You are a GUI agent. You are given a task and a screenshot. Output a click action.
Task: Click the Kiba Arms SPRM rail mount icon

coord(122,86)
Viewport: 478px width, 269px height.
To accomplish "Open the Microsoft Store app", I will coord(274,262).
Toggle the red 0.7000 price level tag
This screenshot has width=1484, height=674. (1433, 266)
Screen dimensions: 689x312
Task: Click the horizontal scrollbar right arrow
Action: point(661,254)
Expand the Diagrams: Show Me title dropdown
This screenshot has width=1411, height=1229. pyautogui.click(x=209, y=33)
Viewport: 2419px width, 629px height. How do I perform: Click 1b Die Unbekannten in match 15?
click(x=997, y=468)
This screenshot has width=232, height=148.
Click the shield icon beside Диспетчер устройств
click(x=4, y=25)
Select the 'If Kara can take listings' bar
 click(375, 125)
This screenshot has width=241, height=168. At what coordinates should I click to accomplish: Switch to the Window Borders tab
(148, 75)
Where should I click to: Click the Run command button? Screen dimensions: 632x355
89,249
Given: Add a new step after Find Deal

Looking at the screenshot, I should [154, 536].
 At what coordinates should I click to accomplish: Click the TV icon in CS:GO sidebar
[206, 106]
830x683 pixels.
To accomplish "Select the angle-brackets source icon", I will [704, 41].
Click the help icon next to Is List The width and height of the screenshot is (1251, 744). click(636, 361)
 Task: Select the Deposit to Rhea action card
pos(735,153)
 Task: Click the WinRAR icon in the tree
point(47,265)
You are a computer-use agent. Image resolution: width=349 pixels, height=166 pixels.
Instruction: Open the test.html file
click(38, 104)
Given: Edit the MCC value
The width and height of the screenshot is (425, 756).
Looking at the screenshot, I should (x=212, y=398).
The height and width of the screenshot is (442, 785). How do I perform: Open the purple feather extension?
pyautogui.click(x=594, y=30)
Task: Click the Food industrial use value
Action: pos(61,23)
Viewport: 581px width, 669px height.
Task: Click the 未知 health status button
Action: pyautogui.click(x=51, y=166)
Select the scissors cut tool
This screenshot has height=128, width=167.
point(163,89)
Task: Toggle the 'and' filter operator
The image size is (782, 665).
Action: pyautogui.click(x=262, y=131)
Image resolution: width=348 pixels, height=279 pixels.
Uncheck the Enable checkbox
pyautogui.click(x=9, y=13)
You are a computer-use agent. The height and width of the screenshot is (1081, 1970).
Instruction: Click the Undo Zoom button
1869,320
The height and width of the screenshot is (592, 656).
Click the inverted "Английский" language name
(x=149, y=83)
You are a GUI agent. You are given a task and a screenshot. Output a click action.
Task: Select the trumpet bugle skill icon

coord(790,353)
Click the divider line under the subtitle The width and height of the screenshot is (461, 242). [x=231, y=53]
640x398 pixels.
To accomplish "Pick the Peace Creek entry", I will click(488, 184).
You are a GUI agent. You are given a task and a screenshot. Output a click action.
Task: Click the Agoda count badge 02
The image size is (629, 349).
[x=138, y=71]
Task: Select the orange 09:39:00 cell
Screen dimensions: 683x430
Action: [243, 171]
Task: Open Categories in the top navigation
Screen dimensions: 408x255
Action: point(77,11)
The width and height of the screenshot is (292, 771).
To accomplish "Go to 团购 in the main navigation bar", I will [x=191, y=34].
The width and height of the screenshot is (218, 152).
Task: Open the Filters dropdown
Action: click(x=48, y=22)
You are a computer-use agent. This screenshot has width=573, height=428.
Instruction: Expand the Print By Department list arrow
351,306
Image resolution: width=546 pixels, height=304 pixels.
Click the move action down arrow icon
....................
● Goal of the exercise: Every record is to be written out verbatim.

● Response to this exercise:
You are a GUI agent. You are given a task and a screenshot. Output a click action.
Task: Click the Kiba Arms SPRM rail mount icon

coord(122,86)
Viewport: 478px width, 269px height.
To accomplish "Open the Microsoft Store app", I will coord(274,262).
Toggle the red 0.7000 price level tag
This screenshot has width=1484, height=674. (1433, 266)
Screen dimensions: 689x312
Task: Click the horizontal scrollbar right arrow
Action: point(661,254)
Expand the Diagrams: Show Me title dropdown
This screenshot has width=1411, height=1229. pyautogui.click(x=209, y=33)
Viewport: 2419px width, 629px height. How do I perform: Click 1b Die Unbekannten in match 15?
click(x=997, y=468)
This screenshot has width=232, height=148.
Click the shield icon beside Диспетчер устройств
click(x=4, y=25)
Select the 'If Kara can take listings' bar
 click(375, 125)
This screenshot has width=241, height=168. At what coordinates should I click to accomplish: Switch to the Window Borders tab
(148, 75)
Where should I click to: Click the Run command button? Screen dimensions: 632x355
89,249
Given: Add a new step after Find Deal

Looking at the screenshot, I should [154, 536].
 At what coordinates should I click to accomplish: Click the TV icon in CS:GO sidebar
[206, 106]
830x683 pixels.
To accomplish "Select the angle-brackets source icon", I will [704, 41].
Click the help icon next to Is List The width and height of the screenshot is (1251, 744). click(636, 361)
 Task: Select the Deposit to Rhea action card
pos(735,153)
 Task: Click the WinRAR icon in the tree
point(47,265)
You are a computer-use agent. Image resolution: width=349 pixels, height=166 pixels.
Instruction: Open the test.html file
click(38, 104)
Given: Edit the MCC value
The width and height of the screenshot is (425, 756).
Looking at the screenshot, I should (x=212, y=398).
The height and width of the screenshot is (442, 785). How do I perform: Open the purple feather extension?
pyautogui.click(x=594, y=30)
Task: Click the Food industrial use value
Action: pos(61,23)
Viewport: 581px width, 669px height.
Task: Click the 未知 health status button
Action: pyautogui.click(x=51, y=166)
Select the scissors cut tool
This screenshot has height=128, width=167.
point(163,89)
Task: Toggle the 'and' filter operator
The image size is (782, 665).
Action: pyautogui.click(x=262, y=131)
Image resolution: width=348 pixels, height=279 pixels.
Uncheck the Enable checkbox
pyautogui.click(x=9, y=13)
You are a computer-use agent. The height and width of the screenshot is (1081, 1970).
Instruction: Click the Undo Zoom button
1869,320
The height and width of the screenshot is (592, 656).
Click the inverted "Английский" language name
(x=149, y=83)
You are a GUI agent. You are given a task and a screenshot. Output a click action.
Task: Select the trumpet bugle skill icon

coord(790,353)
Click the divider line under the subtitle The width and height of the screenshot is (461, 242). [x=231, y=53]
640x398 pixels.
To accomplish "Pick the Peace Creek entry", I will click(488, 184).
You are a GUI agent. You are given a task and a screenshot. Output a click action.
Task: Click the Agoda count badge 02
The image size is (629, 349).
[x=138, y=71]
Task: Select the orange 09:39:00 cell
Screen dimensions: 683x430
Action: [243, 171]
Task: Open Categories in the top navigation
Screen dimensions: 408x255
Action: point(77,11)
The width and height of the screenshot is (292, 771).
To accomplish "Go to 团购 in the main navigation bar", I will [x=191, y=34].
The width and height of the screenshot is (218, 152).
Task: Open the Filters dropdown
Action: click(x=48, y=22)
You are a computer-use agent. This screenshot has width=573, height=428.
Instruction: Expand the Print By Department list arrow
351,306
Image resolution: width=546 pixels, height=304 pixels.
Click the move action down arrow icon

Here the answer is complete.